There’s an exhibit dedicated to Kanaye Nagaasawa, who in the 19th Century was one of the first Japanese in the United States who settled in Santa Rosaas the head of a utopian community. He was the first Californian, we learn, to introduce California wines to England, Europe and Japan.
“Even if you don’t drink wine, you can come and have a good experience here,” says Byck, as he showed us through the exhibit.
Of course there’s plenty of ways to enjoy wine here too, starting with the Wine and Artisan Cheese Pairing. (Think Zinfandel paired with Point Reyes Blue, Fig Preserves; the Brides Blush Rose paired with Point Reyes Toma cow milk cheese infused onion and a rosemary cashew.) Local food and cheese “is such a big part of what Sonoma stands for,” Byck explained.
Families are lining up for the pizza and wine pairing offered several days a week too. With Rosso pizza from Santa Rosa (think different quarters of the pizza with different wines), it’s called “Pizza in Paradise.”
Not for profit groups are invited to use an area for fund raisers at no charge.
We stroll through the sculpture garden, stopping to try some of the interactive pieces like the 18-foot-tall Tripod with Bells by Kris Perry and the 10-foot-high “Now” by Randy Colosky which is engineered from ceramic blocks and paint and enables you to see through it, depending on your angle.
There are permanent pieces in the sculpture garden—a favorite with brides and grooms is the giant metal LOVE with tiny doves in the metal. There is a Temple of Remembrance where people leave their thoughts of someone who died on long colorful strips. “I wish I could have said goodbye,” one read. “You should have been alive to come home,” said another. The memory strips will be burned at a celebration in the fall “and then we’ll start again,” said Byck.
“There is a little bit of everything here for everyone,” he says.
That’s what other vintners hope too. Earlier, we visited the family-owned Lynmar Estate in Sebastopol. The Garden is beautiful here complete with a small area for kids to play. It’s planted with edible flowers, squash, berries basil—all of which is used by the chef. Linn and Anisya Fritz have been at this idyllic spot since 1980 and are small producers – 10,000 to 12,000 cases a year.
There are picnic pairings, (think organic popcorn, summer harvest salad and a gourmet sandwich) or the increasingly popular cheese pairings.

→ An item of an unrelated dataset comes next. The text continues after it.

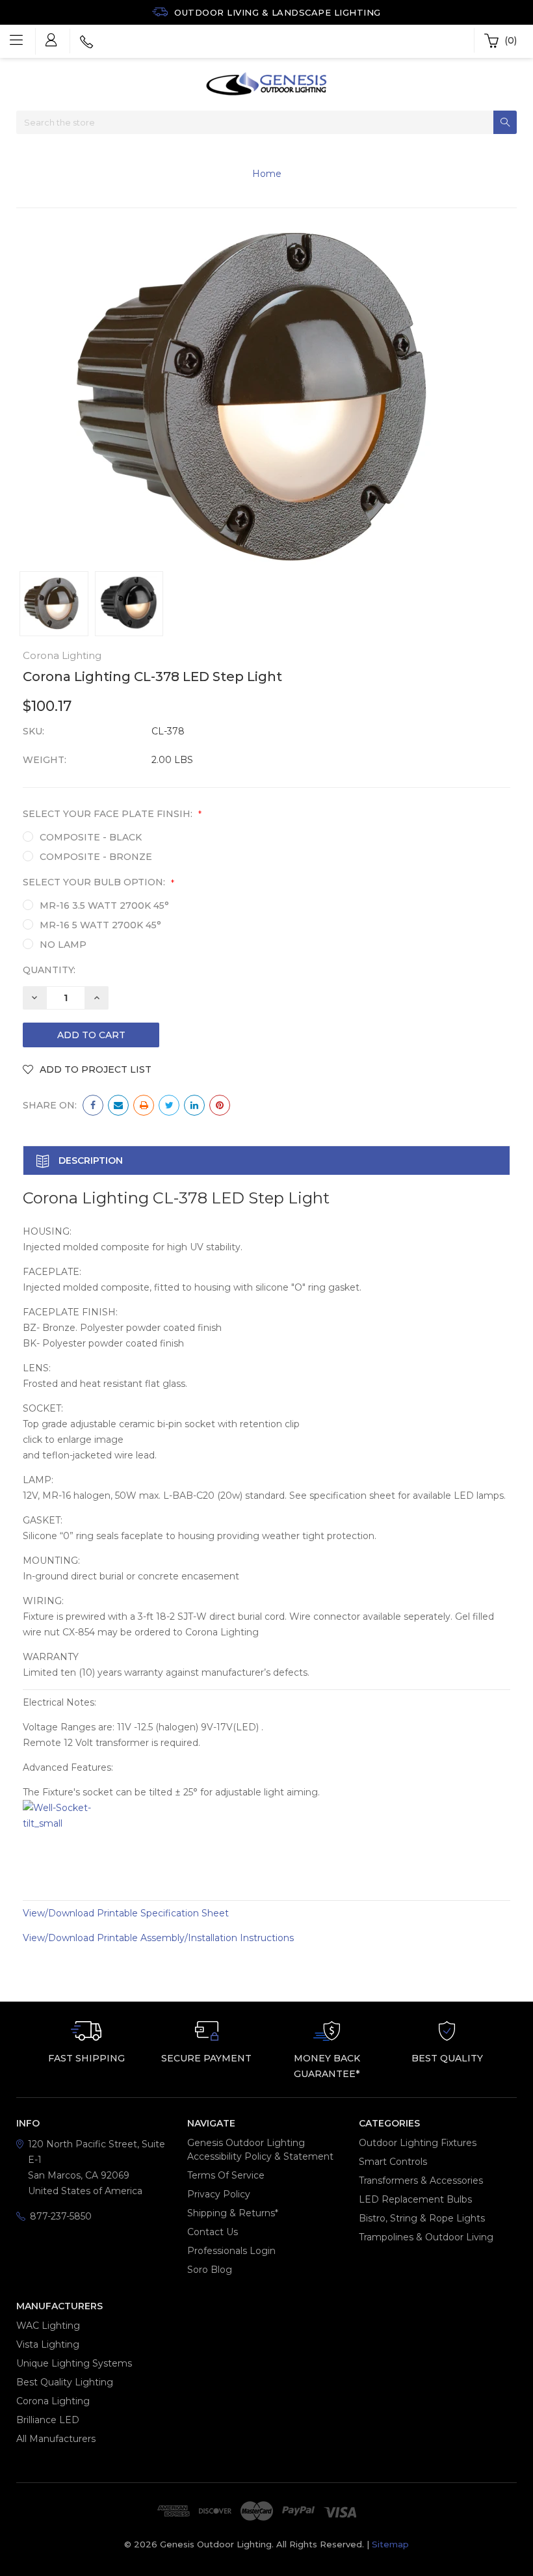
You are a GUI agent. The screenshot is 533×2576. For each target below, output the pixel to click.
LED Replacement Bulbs (415, 2199)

“We want people to have a full experience here. Wine and food,” said Anisya Fritz, mom of a seven year old. “The intimacy resonates.” There is an amazing guest cottage they rent as a retreat.
“We want a visit here to promote coming together of wine and people.. dogs, and kids..We want it to be a full experience that takes every one of your senses.”
Our last stop of the day was at Deerfield Ranch Winery in the tiny town of Kenwood. Robert Rex developed sulfite-free wines because his wife PJ is very sensitive to them and prone to wine headaches, she explained.
Deerfield now is leading the way in the development of Clean Wine. “It’s not just people who have allergies,” said PJ Rex. “It’s people who want to drink wine and be able to go to work the next day!”
The couple originally met as students at Berkeley and has been making wine here for 32 years. Robert Rex, who trained as a chemist, is known for his extraordinary blends.
The winery was named for the deer that live on the ranch—the first land the couple bought a short walk from where the winery is and where they now live. PJ proudly shows off her large garden that she says helps to feed the winery staff.
This couple, like many winemakers, works with other growers in Sonoma County who provide grapes.
She’s glad a lot more people are finding their way to Sonoma County which has much more of a “farmer’s feel,” she believes, than neighboring Napa.
“It started with an overflow from Napa,” PJ Rex said, but today people are coming for the wine the ocean, the Redwoods and all of the farm to table food. “Our focus has always been local,” she laughed. “Now it’s just IN.”